La settimana delle obbligazioni: dopo la Fed, ora tocca alla Bce…
La settimana delle obbligazioni
La settimana delle obbligazioni
Negli Stati Uniti, la Fed ha annunciato il terzo taglio consecutivo dei tassi di interesse, riducendoli dello 0,25% e portandoli in un intervallo compreso tra il 3,5% e il 3,75%. Si tratta di una scelta che conferma un percorso di graduale allentamento, ma che allo stesso tempo evidenzia un orientamento prudente. All’interno del comitato non sono mancate divisioni: tre membri hanno espresso dissenso, due favorevoli a mantenere i tassi invariati e uno propenso a un taglio più ampio. Tuttavia, mettendo insieme le aspettative dei diversi componenti, emerge che per il 2026 è previsto un solo ulteriore taglio, segnale di una politica monetaria che intende procedere con cautela. Jerome Powell, il governatore della Fed, ha chiarito che l’attuale livello dei tassi è considerato adeguato a sostenere l’occupazione e mantenere sotto controllo l’inflazione, destinata a rientrare verso il 2% una volta superati gli effetti dei dazi. Dopo questo intervento, il presidente della Fed ha sottolineato che la politica monetaria si trova in una “buona posizione” per attendere e osservare l’evoluzione dell’economia prima di assumere nuove decisioni, escludendo la possibilità di un rialzo dei tassi fino al 2028. Le opzioni sul tavolo riguardano dunque una fase di pausa o eventuali ulteriori tagli, mentre nessun governatore immagina tassi superiori al 3,75-4% nei prossimi tre anni. In questo contesto, la Fed ha annunciato l’avvio di acquisti di titoli del Tesoro a breve termine, in particolare a due anni, per garantire un’ampia disponibilità di riserve, segnando un passaggio verso una gestione della liquidità più che della politica monetaria in senso stretto.

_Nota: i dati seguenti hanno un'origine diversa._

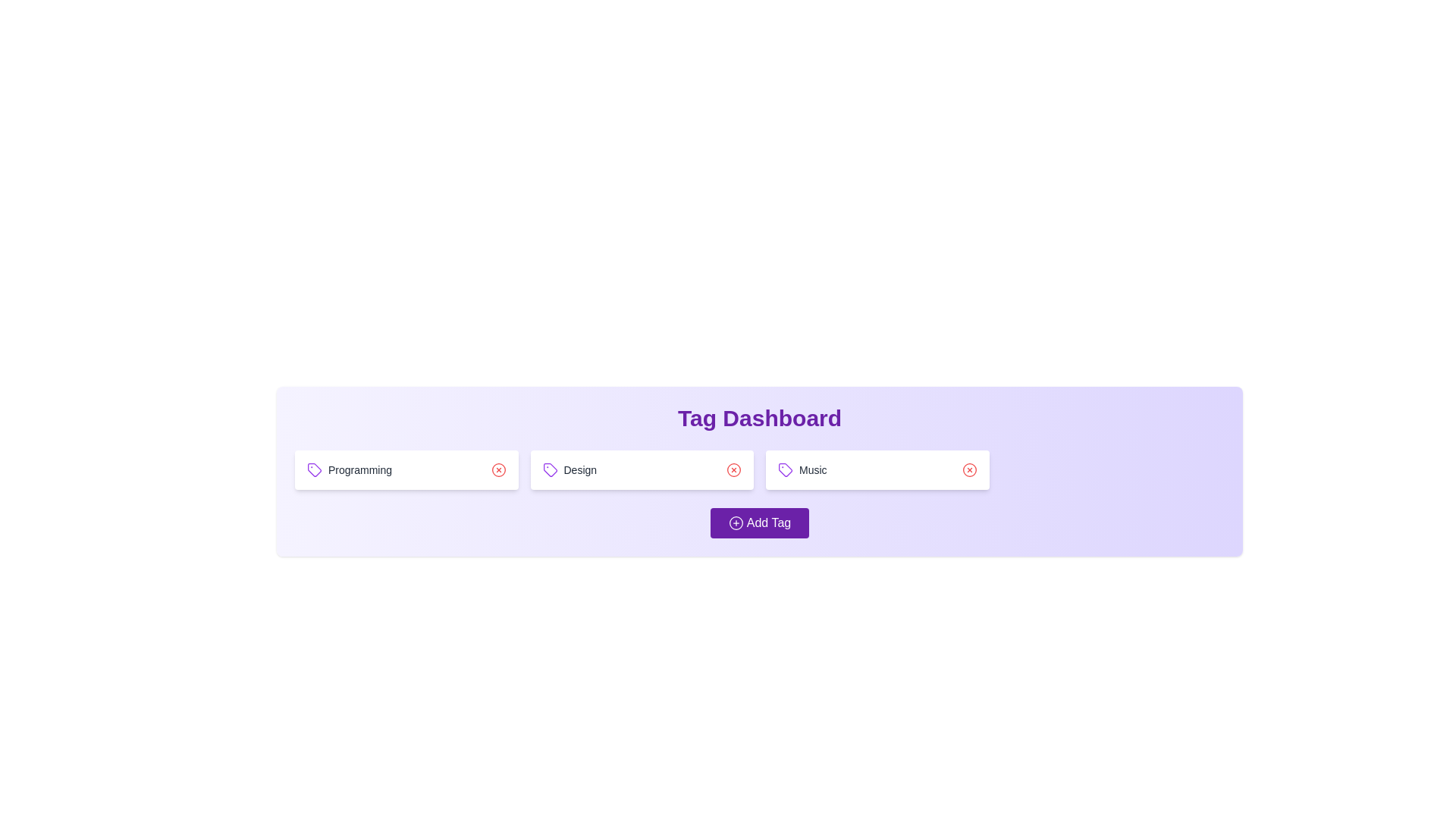 Image resolution: width=1456 pixels, height=819 pixels. I want to click on the 'Music' card element, which is the third card in a grid layout, featuring a purple tag icon on the left and a red circular remove icon on the right, so click(877, 469).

In Europa, le parole della presidente Bce Lagarde hanno alimentato le aspettative su una possibile revisione al rialzo delle proiezioni di crescita dell’area euro già nella riunione di dicembre. Secondo Lagarde, la Bce potrebbe nuovamente migliorare le stime, dopo che i timori iniziali legati a dazi, rallentamento globale e concorrenza internazionale non si sono tradotti in un deterioramento marcato dell’attività economica. La presidente ha ribadito che la politica monetaria è in una buona posizione e che non è compito dei tassi risolvere problemi strutturali, rafforzando l’idea di una fase di stabilità per il costo del denaro. Insomma, niente taglio dei tassi nella riunione di questa settimana.
In questo scenario si inseriscono anche le decisioni di altre Banche centrali. La Banca nazionale svizzera ha confermato il tasso allo 0%, evitando il ritorno ai tassi negativi nonostante un’inflazione più debole, rivista al ribasso per il 2026 e il 2027, e una crescita attesa intorno all’1%. Il rafforzamento del franco e la stabilità del contesto globale hanno sostenuto questa scelta. La Banca centrale del Brasile ha mantenuto i tassi al 15%, il livello più alto degli ultimi vent’anni, adottando un approccio da falco in un contesto di inflazione ancora sopra l’obiettivo e di crescita debole. La Reserve Bank of Australia ha lasciato il tasso al 3,6%, segnalando che ulteriori tagli non sono imminenti, mentre la Bank of Canada ha mantenuto il tasso al 2,25%, giudicandolo adeguato in un contesto di resilienza economica ma di crescita futura moderata.